§ EXERCISE DETAILS:
Pick out each line of the records that contains the word "Select", and copy those lines.

_ _ _ _ _

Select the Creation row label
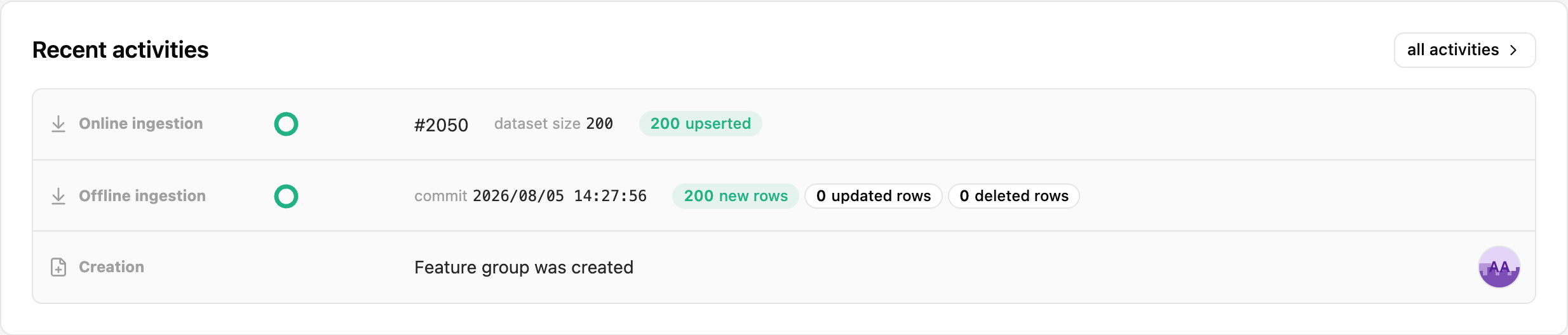Image resolution: width=1568 pixels, height=335 pixels. tap(111, 267)
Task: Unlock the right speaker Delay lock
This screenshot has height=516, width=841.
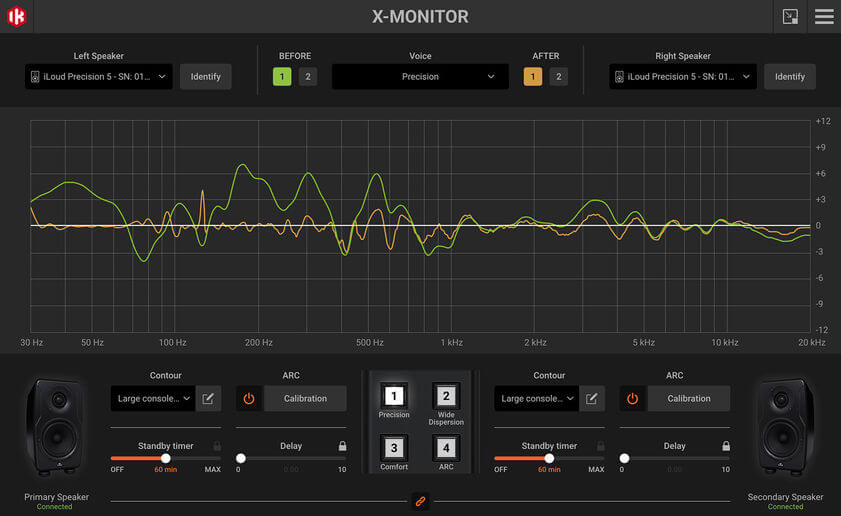Action: click(726, 446)
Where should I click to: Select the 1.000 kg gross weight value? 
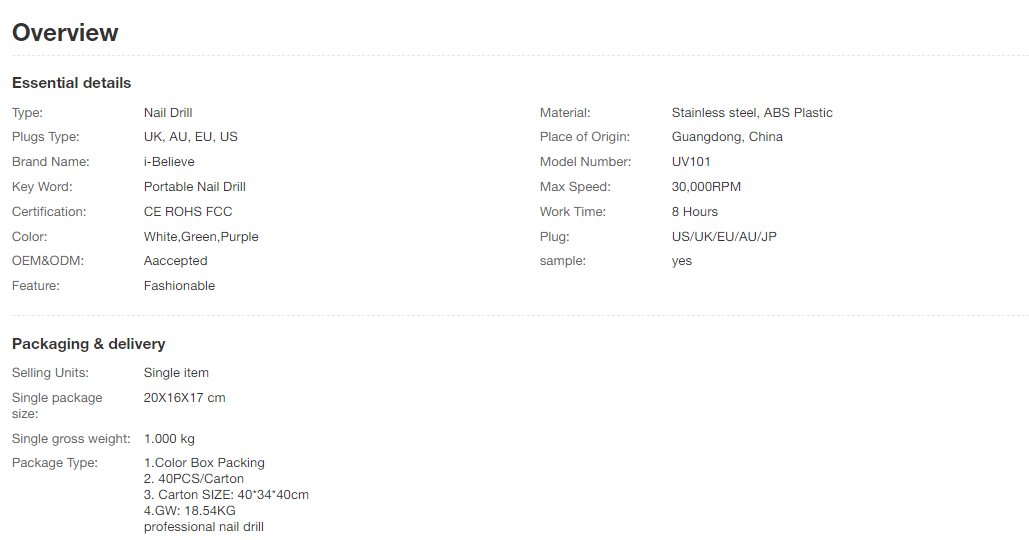169,439
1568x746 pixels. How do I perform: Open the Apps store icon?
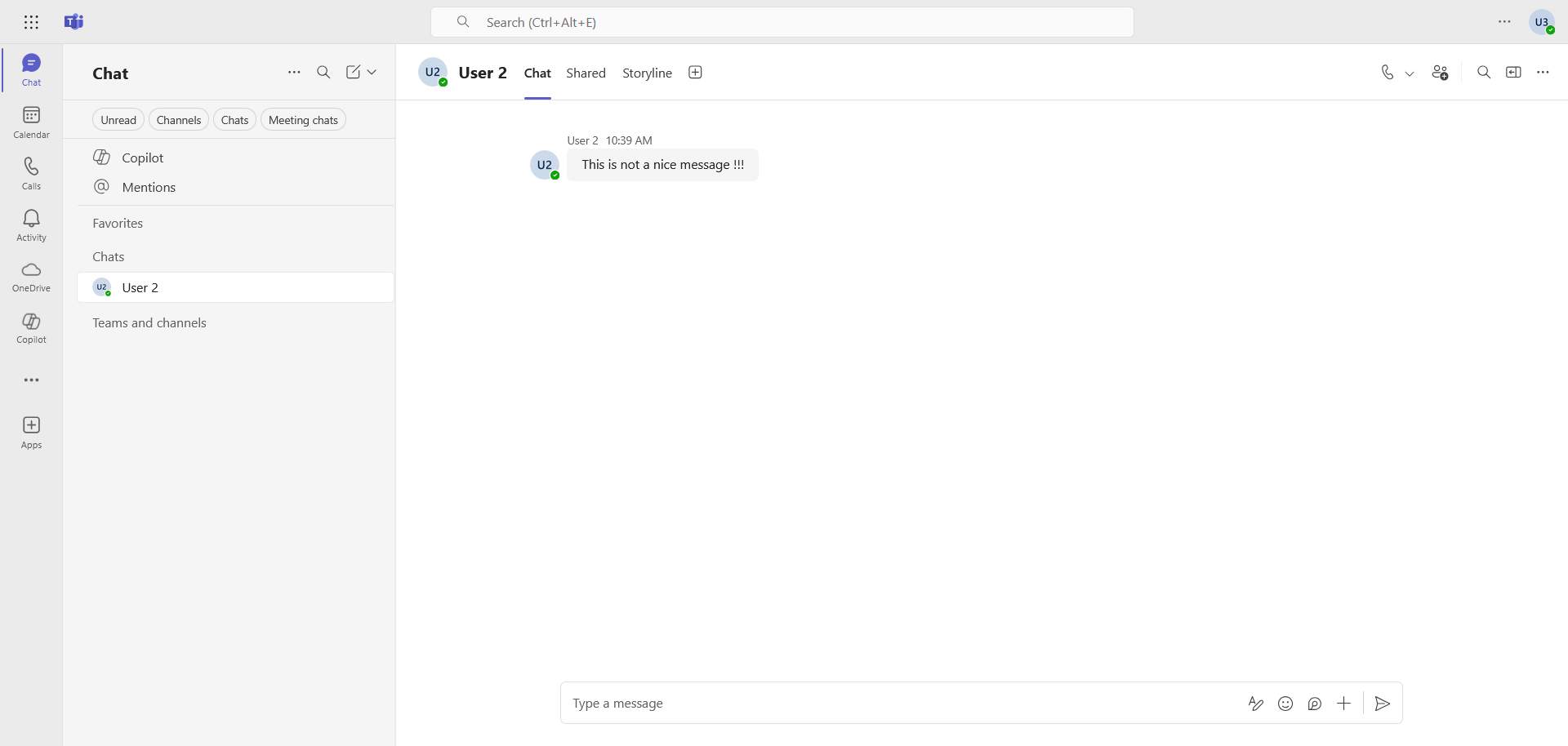[x=31, y=432]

_ _ _ _ _

§ EXERCISE SOLUTION:
Select the Creation row label
Where should I click to: Select the 1.000 kg gross weight value? 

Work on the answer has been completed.